━━━━━ Information given ━━━━━

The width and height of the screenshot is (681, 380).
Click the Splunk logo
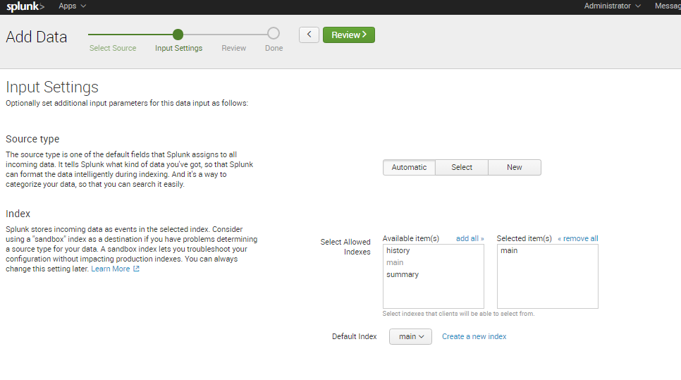25,6
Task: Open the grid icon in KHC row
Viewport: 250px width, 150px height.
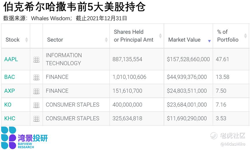Action: click(x=36, y=119)
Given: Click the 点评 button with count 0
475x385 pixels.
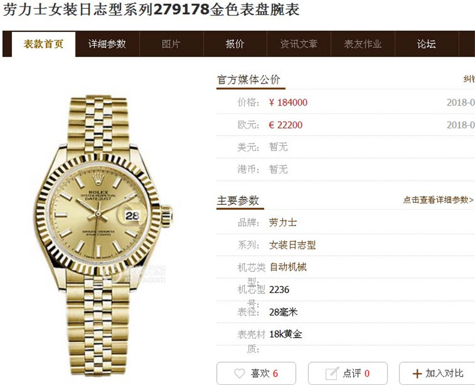Looking at the screenshot, I should click(x=348, y=373).
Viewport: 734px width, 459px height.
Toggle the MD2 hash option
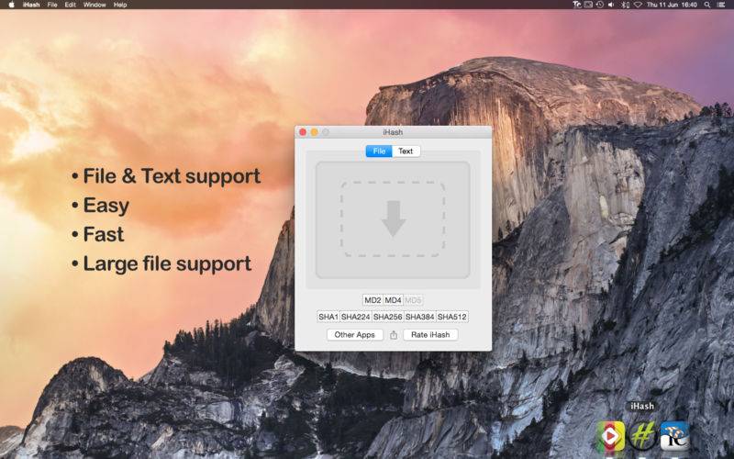(373, 300)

━━━━━

» **What the task asks**: For the entries above, the output must hold exactly the lines from the one with "Viewport: 734px width, 459px height." through the last line, both included, and no pictures.

» **Result for this exercise**:
Viewport: 734px width, 459px height.
Toggle the MD2 hash option
(373, 300)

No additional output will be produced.